9 de enero de 2013 / 10:59 p.m.

Washington DC -Baltimore.- El portavoz de la Casa Blanca, Jay Carney, dijo hoy que el presidente Barack Obama no recurrirá a sus poderes ejecutivos para elevar unilateralmente, sin el visto bueno del Congreso, la capacidad de endeudamiento del país.

Carney negó que Obama vaya a invocar la enmienda número 14 de la Constitución, que según algunos expertos podría invocar para conjurar el peligro de una suspensión de pagos, u otros medios especiales que supongan esquivar al Congreso.

La oposición republicana domina la Cámara de Representantes y ha amenazado, como en 2011, con no autorizar el aumento del techo de la deuda, si el Gobierno no se compromete a reducir el gasto público.

La Casa Blanca advirtió hoy de que no se puede volver a repetir la situación del verano de 2011, cuando el pulso político sobre el aumento del techo de endeudamiento puso a la primera economía mundial al borde de la suspensión de pagos.

A raíz de aquella crisis, la calificación de la deuda estadunidense perdió la preciada triple A. "Aumentar el techo de deuda es una simple autorización del Congreso a pagar facturas de gastos en los que ya ha incurrido. No tiene nada que ver con gastos futuros", explicó Carney.
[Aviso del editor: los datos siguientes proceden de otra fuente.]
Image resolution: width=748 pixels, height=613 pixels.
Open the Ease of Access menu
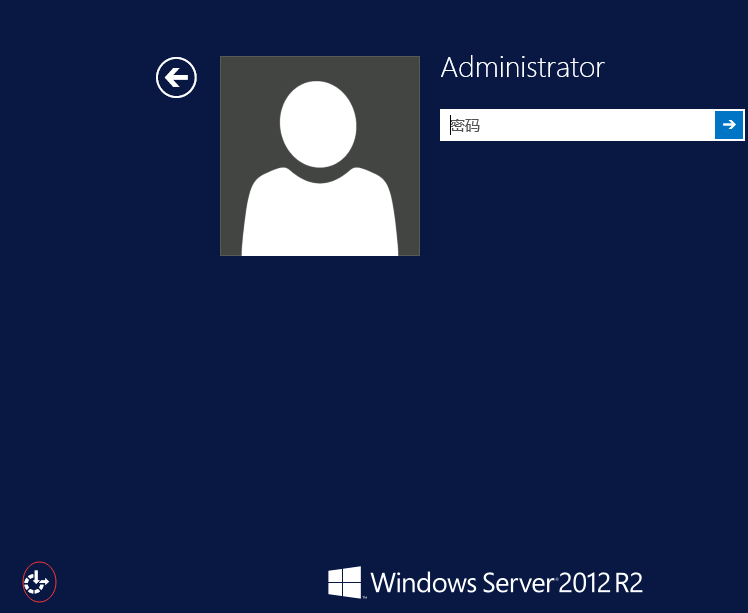point(39,580)
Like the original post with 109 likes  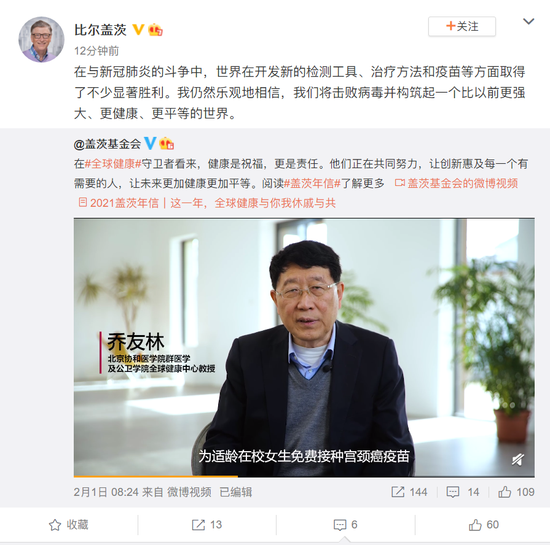[x=516, y=492]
"El Congreso tiene la responsabilidad y la autoridad para hacerlo (pagar las deudas) y el presidente no va a negociar sobre ese punto", advirtió Carney, para alejar la idea de que Obama vaya a enzarzarse con los republicanos en un debate sobre recortes del gasto.
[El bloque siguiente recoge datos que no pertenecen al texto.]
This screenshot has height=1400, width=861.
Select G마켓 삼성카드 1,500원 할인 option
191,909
El Departamento del Tesoro informó a finales de diciembre que EU había alcanzado ya el límite de endeudamiento, elevado a comienzos de 2012 hasta los 16.4 billones de dólares.
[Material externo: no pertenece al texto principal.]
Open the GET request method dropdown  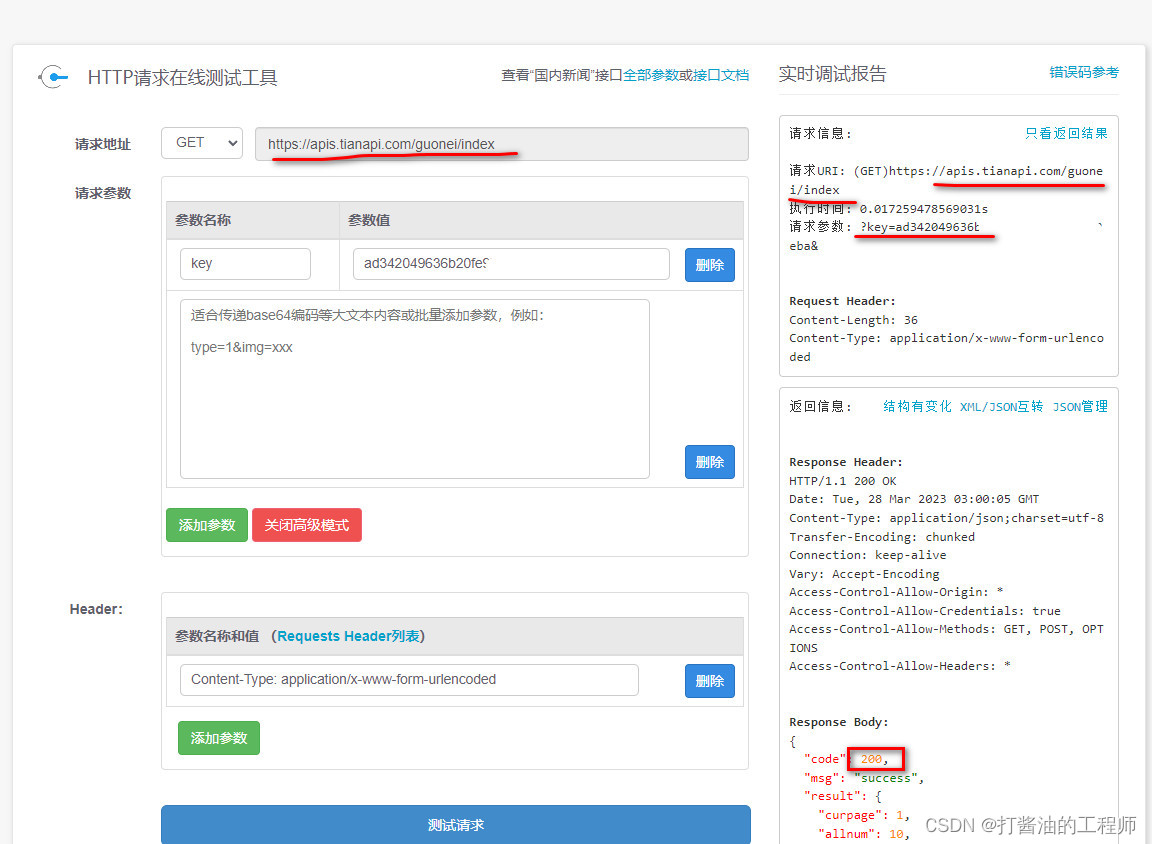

Algunos demócratas han avalado incluso medidas nunca antes tomadas para evitar el debate con los republicanos en el Congreso, como que el Tesoro acuñe una moneda de platino por valor de un billón de dólares, como manera indirecta de pagar sus obligaciones.

Los republicanos han exigido, tras conceder un aumento de impuestos para evitar el "abismo fiscal" con la llegada de 2013, que se tomen medidas de recorte del gasto, especialmente en programas sociales como la Seguridad Social (pensiones) o Medicare (seguro médico para los mayores).